#### Working data ####
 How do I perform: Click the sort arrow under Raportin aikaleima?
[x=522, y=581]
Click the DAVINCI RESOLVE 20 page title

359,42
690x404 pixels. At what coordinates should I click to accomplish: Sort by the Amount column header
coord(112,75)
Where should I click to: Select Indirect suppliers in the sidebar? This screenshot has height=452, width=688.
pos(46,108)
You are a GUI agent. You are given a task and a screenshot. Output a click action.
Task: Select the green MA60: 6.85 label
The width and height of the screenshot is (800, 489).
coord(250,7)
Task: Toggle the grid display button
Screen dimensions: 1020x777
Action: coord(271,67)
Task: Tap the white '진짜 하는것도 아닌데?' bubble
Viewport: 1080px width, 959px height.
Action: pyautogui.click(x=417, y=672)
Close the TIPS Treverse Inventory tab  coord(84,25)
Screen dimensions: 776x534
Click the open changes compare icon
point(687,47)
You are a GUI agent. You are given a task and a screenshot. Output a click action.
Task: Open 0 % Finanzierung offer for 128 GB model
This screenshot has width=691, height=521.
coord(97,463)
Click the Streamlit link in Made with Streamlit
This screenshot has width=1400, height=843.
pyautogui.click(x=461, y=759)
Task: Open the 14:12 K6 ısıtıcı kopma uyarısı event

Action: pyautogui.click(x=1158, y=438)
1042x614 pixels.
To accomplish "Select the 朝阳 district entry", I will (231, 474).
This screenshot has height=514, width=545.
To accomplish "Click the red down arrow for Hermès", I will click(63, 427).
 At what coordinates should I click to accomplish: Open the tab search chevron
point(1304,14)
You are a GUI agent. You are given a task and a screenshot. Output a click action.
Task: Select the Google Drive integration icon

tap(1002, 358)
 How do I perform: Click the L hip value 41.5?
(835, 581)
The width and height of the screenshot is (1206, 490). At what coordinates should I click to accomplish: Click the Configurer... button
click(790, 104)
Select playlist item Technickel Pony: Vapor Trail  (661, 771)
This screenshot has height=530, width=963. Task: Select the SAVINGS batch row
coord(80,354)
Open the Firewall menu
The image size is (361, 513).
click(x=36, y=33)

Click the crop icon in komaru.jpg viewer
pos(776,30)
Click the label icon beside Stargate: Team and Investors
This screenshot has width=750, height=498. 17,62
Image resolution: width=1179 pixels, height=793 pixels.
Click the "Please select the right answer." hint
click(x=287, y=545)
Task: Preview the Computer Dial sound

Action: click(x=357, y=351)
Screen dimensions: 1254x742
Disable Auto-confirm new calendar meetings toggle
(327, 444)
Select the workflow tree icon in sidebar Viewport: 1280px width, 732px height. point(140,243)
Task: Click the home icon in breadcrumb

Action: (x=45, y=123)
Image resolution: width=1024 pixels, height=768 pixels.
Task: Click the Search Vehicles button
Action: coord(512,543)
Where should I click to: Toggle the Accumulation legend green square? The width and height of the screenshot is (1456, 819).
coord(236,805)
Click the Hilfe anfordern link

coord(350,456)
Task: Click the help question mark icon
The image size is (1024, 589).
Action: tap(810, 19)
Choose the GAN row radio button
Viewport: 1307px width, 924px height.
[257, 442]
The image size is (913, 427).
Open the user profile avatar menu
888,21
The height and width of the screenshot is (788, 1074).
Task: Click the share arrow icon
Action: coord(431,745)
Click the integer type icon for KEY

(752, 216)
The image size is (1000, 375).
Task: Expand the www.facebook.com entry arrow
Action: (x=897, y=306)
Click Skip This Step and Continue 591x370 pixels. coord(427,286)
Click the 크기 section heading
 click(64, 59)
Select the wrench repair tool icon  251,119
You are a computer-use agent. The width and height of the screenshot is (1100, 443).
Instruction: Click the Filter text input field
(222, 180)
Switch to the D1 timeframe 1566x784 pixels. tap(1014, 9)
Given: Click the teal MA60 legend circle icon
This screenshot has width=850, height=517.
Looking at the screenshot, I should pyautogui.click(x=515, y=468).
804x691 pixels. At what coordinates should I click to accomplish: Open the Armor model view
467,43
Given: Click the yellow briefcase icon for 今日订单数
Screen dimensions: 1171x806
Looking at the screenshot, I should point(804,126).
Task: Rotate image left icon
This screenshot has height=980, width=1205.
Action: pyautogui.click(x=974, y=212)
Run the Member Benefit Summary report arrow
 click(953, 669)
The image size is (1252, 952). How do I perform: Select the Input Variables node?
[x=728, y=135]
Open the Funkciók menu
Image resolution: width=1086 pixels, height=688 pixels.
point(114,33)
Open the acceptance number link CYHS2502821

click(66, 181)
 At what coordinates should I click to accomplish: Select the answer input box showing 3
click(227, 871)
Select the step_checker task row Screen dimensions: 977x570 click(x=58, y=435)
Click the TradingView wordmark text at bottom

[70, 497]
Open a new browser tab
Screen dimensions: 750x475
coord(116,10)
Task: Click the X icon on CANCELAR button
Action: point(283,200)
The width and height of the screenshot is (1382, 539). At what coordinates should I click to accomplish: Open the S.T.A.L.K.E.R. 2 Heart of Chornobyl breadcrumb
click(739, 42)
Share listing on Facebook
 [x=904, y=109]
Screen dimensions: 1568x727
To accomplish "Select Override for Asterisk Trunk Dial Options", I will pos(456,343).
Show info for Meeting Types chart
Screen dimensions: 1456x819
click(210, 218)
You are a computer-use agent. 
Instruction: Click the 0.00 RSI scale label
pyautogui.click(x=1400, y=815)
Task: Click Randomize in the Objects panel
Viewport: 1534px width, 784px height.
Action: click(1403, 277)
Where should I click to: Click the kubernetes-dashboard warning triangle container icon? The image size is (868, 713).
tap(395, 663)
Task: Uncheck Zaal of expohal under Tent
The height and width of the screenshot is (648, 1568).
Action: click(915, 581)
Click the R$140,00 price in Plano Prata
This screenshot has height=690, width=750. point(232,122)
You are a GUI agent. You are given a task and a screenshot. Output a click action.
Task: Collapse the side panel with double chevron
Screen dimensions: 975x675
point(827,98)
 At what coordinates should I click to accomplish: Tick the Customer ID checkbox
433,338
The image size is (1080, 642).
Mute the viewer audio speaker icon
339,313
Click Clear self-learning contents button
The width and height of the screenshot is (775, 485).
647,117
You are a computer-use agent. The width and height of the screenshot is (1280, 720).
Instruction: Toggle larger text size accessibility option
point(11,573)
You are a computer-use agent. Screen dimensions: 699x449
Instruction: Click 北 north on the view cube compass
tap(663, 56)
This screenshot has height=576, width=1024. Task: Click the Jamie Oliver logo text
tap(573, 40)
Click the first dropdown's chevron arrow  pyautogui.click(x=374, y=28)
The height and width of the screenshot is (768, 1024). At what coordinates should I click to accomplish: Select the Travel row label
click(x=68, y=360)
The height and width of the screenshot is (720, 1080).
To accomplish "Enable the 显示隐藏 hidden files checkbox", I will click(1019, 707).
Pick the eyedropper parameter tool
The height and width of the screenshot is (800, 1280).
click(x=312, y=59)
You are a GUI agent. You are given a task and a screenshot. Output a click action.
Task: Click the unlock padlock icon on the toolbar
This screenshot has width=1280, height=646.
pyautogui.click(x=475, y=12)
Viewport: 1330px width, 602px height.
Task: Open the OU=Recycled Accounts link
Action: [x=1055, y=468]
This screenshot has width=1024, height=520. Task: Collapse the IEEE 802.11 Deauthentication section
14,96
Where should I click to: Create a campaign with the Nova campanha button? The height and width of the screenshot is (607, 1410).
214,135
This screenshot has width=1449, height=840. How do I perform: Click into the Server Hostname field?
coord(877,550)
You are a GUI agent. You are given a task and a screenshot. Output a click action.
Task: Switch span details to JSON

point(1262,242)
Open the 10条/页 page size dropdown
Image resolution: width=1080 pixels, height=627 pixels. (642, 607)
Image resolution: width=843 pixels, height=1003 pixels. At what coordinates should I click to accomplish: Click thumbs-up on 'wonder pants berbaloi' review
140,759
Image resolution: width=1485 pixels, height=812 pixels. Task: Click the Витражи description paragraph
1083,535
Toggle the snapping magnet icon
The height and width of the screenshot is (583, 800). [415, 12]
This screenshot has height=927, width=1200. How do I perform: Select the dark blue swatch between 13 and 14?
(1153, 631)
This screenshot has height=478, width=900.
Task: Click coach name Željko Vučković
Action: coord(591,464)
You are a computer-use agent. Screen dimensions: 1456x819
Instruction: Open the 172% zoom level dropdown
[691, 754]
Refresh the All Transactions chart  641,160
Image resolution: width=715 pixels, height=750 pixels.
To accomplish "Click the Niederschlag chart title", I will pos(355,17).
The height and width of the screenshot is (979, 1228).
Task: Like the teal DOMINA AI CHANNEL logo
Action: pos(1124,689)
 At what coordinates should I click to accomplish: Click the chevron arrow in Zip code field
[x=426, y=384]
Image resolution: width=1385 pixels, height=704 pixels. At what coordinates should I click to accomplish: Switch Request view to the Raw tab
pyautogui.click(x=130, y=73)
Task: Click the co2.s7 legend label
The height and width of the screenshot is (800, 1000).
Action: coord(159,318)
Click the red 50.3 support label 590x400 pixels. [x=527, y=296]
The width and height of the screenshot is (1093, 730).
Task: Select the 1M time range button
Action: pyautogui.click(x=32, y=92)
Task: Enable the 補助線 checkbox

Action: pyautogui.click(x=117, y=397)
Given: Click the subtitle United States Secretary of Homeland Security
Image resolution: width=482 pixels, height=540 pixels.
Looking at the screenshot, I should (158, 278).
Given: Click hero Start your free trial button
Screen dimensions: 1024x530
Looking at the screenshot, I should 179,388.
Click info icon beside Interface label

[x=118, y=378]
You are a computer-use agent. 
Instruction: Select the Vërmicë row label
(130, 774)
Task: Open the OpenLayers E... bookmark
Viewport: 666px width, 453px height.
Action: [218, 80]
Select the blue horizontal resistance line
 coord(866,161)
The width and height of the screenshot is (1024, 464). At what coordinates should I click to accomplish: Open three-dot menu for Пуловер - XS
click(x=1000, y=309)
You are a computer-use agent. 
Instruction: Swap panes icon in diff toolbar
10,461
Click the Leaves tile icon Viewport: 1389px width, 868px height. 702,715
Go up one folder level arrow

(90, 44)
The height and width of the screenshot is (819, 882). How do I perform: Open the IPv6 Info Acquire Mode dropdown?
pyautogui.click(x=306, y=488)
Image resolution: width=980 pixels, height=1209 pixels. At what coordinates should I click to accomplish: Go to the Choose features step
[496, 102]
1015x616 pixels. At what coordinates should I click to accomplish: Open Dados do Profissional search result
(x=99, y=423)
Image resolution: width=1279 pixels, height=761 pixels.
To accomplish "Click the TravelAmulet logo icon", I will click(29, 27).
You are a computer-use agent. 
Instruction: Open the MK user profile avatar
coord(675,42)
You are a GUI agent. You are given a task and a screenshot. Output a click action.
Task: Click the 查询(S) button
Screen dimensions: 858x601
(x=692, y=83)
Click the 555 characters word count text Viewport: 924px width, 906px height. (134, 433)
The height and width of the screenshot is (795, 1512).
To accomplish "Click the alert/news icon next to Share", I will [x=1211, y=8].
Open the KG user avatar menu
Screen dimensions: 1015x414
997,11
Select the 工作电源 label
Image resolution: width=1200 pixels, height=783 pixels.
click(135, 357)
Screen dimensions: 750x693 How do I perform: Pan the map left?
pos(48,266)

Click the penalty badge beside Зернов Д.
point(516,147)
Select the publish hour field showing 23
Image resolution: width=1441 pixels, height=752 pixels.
####
Written instruction — Copy the items above word for word, starting with the line that contains "Image resolution: width=1385" and ending with the line that contains "Looking at the screenshot, I should 179,388.".

Output —
Image resolution: width=1385 pixels, height=704 pixels. At what coordinates should I click to accomplish: Switch Request view to the Raw tab
pyautogui.click(x=130, y=73)
Task: Click the co2.s7 legend label
The height and width of the screenshot is (800, 1000).
Action: coord(159,318)
Click the red 50.3 support label 590x400 pixels. [x=527, y=296]
The width and height of the screenshot is (1093, 730).
Task: Select the 1M time range button
Action: pyautogui.click(x=32, y=92)
Task: Enable the 補助線 checkbox

Action: pyautogui.click(x=117, y=397)
Given: Click the subtitle United States Secretary of Homeland Security
Image resolution: width=482 pixels, height=540 pixels.
Looking at the screenshot, I should (158, 278).
Given: Click hero Start your free trial button
Screen dimensions: 1024x530
Looking at the screenshot, I should 179,388.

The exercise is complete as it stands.